Dom do Entendimento ou Inteligência
Há pessoas simples que, mesmo sem entender os dogmas e demais ensinamentos da Santa Igreja, permanecem fiéis aos seus ensinamentos; possuem o sabor pelas coisas de Deus e, mesmo ignorando o vasto significado da liturgia, dos dogmas e das orações, dão testemunho de intensa devoção e piedade. Estão repletos de sabedoria, mas lhes falta o entendimento, o qual se resume na busca pela compreensão das coisas de Deus, no seu sentido mais profundo.
O dom do entendimento dá-nos a percepção espiritual necessária para entender as verdades da fé em consonância com as nossas necessidades. Sabedoria não é consequência do entendimento ou vice-versa; mas o perfeito complemento da sabedoria. Por serem distintamente preciosos, fazem com que nos aproximemos de Deus com todas as nossas forças, com toda a nossa devoção e inteligência.

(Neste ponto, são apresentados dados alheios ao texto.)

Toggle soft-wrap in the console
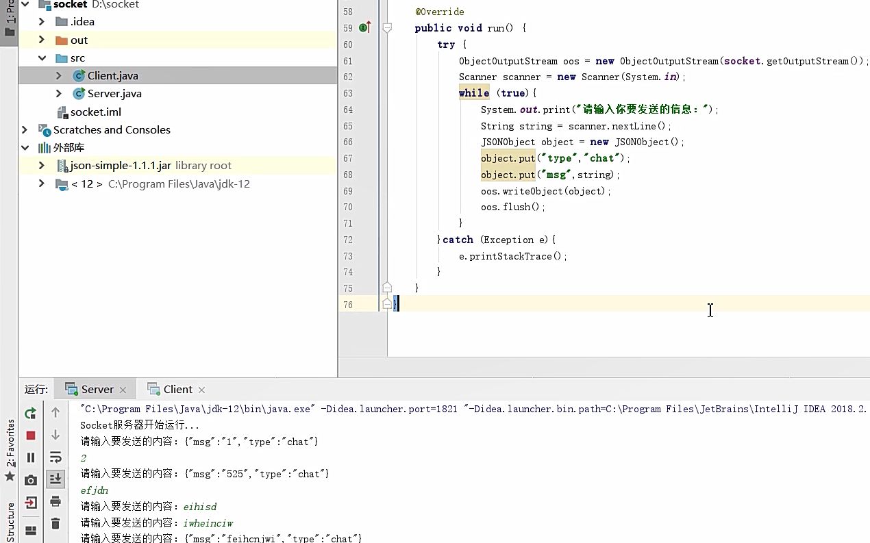Viewport: 870px width, 543px height. (x=55, y=457)
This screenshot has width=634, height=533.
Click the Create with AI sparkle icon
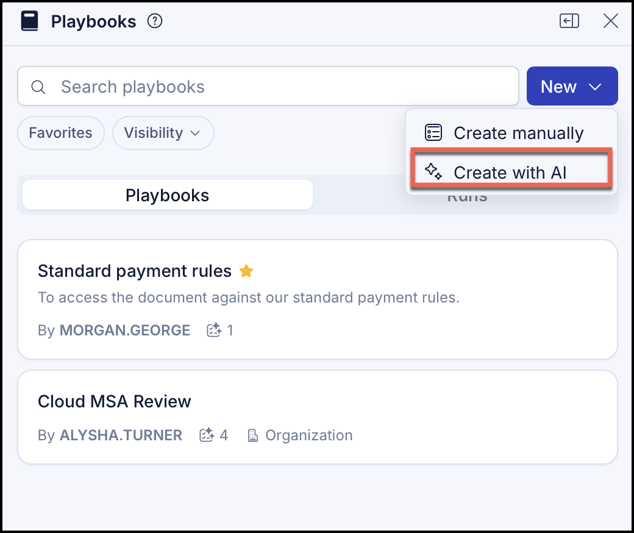click(433, 171)
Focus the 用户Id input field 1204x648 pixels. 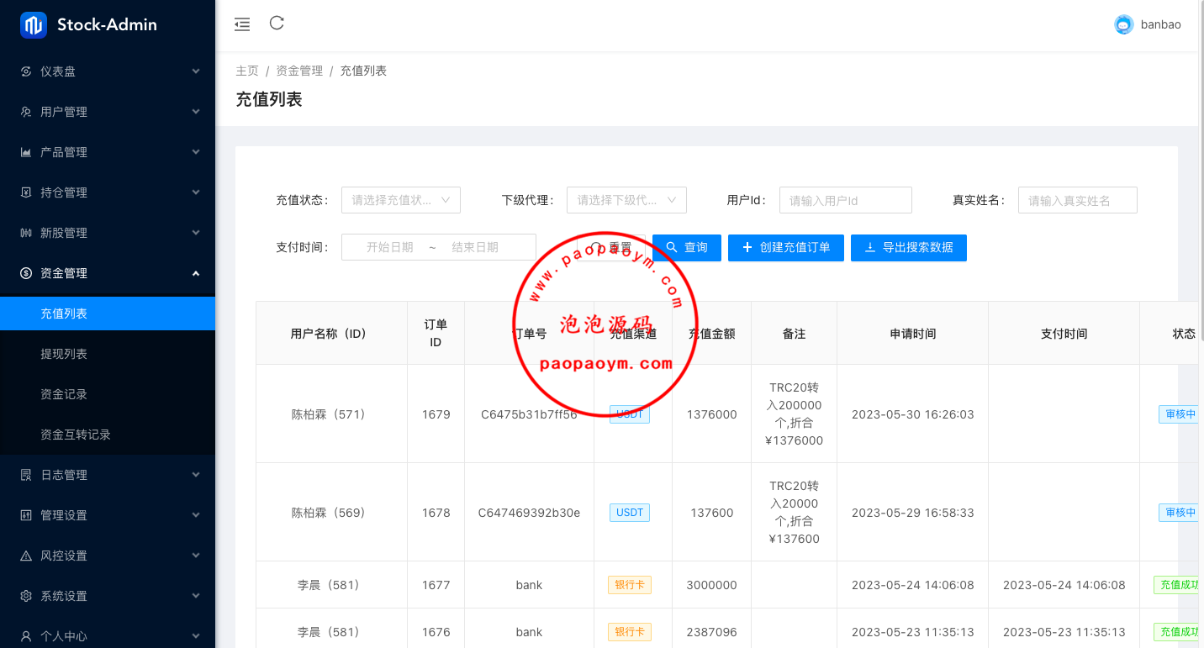(x=845, y=200)
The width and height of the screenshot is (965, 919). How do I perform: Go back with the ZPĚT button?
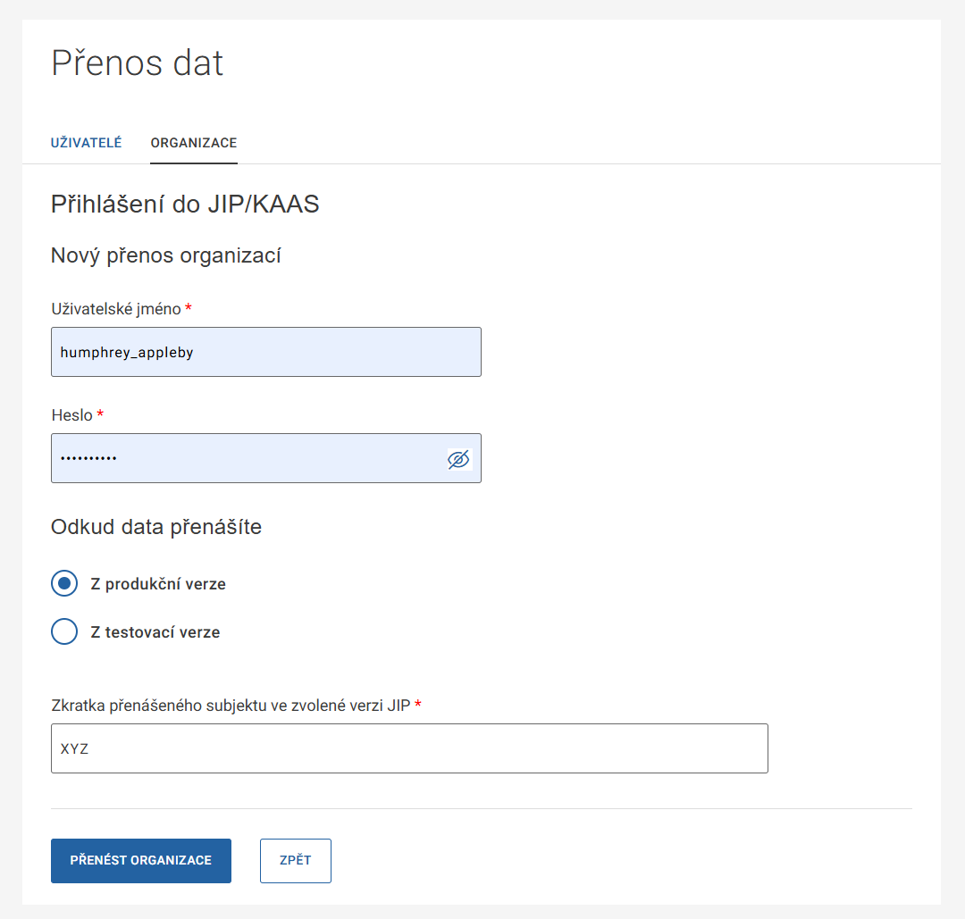tap(296, 861)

A palavra “inteligência” é derivada de intellegere, que significa ler dentro, penetrar a fundo. Na ordem natural, entendemos intelligimus quando captamos a essência de alguma realidade. Na linha da fé, paralelamente, entender é penetrar, ler no íntimo das verdades reveladas por Deus, é ter a intuição do seu significado profundo. Pelo dom do entendimento, o cristão contempla com mais lucidez o mistério da Santíssima Trindade, o amor do Redentor para com os homens, o significado da Sagrada Eucaristia na vida cristã, a importância dos sacramentos, da liturgia, da Palavra de Deus, das mortificações, meditações, orações, da moral católica etc.

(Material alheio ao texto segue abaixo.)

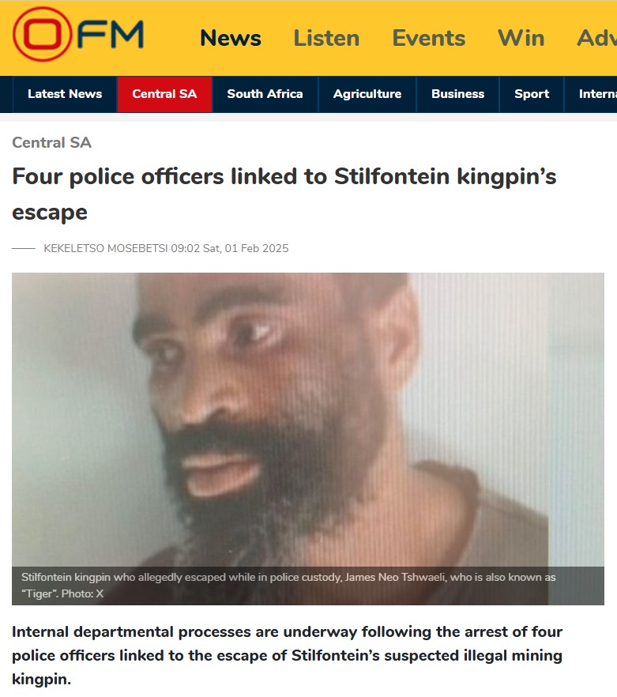Select the Central SA tab
The width and height of the screenshot is (617, 697).
pos(164,94)
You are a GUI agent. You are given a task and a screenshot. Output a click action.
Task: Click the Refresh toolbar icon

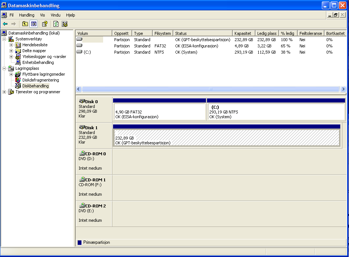(56, 24)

A penetração que o dom da inteligência (ou do entendimento) nos dá é diferente daquela que o teólogo adquire pelo o estudo; esta é relativamente penosa e lenta. Além do que, pode ser alcançada por quem tem alcance intelectual, mesmo que não possua grande amor. Ao contrário, o dom da inteligência é eficaz mesmo sem estudo; é dado aos pequeninos e ignorantes, desde que tenham grande amor a Deus. Jesus disse: “Eu te bendigo, Pai, Senhor do Céu e da Terra, porque escondeste estas coisas aos sábios e entendidos, e as revelastes aos pequeninos” (Mt 11,25)
Conta-se que um irmão leigo franciscano disse certa vez a São Boaventura († 1274), o Doutor Seráfico: “Felizes vós, homens doutos, que podeis amar a Deus muito mais do que nós, os ignorantes!” Respondeu-lhe Boaventura: “Não é a doutrina alcançada nos livros que mede o amor. Uma pobre velha ignorante pode amar Deus mais do que um grande teólogo se estiver unida a Ele”. O irmão compreendeu a lição e saiu gritando pelas ruas: “Velhinha ignorante, você pode amar Deus mais do que o mestre Frei Boaventura!”.
Na ordem natural, é compreensível que o amor brote do conhecimento. Na ordem sobrenatural, porém, pode acontecer o inverso: é o amor que abre os olhos do conhecimento. Os que mais amam a Deus são os que mais profundamente dissertam sobre Ele. Santo Agostinho dizia: “Creio para compreender e compreendo para crer”.
São frutos do dom do entendimento as intuições das verdades da fé que são concedidas a muitos cristãos durante o seu retiro espiritual ou durante uma leitura inspirada pelo amor a Deus. O “renascer da água e do Espírito” (Jo 3,3), a imagem da “videira e dos ramos” (Jo 15,5), o “seguir a Cristo, renunciando a si mesmo e tomando a cruz a cada dia” (Lc 9,26), e muitas outras verdades, tomam então clareza nova e transformam a vida do cristão.
O dom do entendimento mostra também o “horror, a hediondez do pecado” e a grandeza da miséria humana. Os santos, quanto mais se aproximaram de Deus, quanto mais foram santos, tanto mais tiveram consciência do seu pecado ou da sua distância em relação Àquele que é três vezes Santo.
Em suma, o dom do entendimento nos faz ver melhor a santidade de Deus, a infinidade do Seu amor, o significado dos Seus apelos e também a pobreza da criatura que se compraz em si mesma, em vez de aderir corajosamente ao Criador.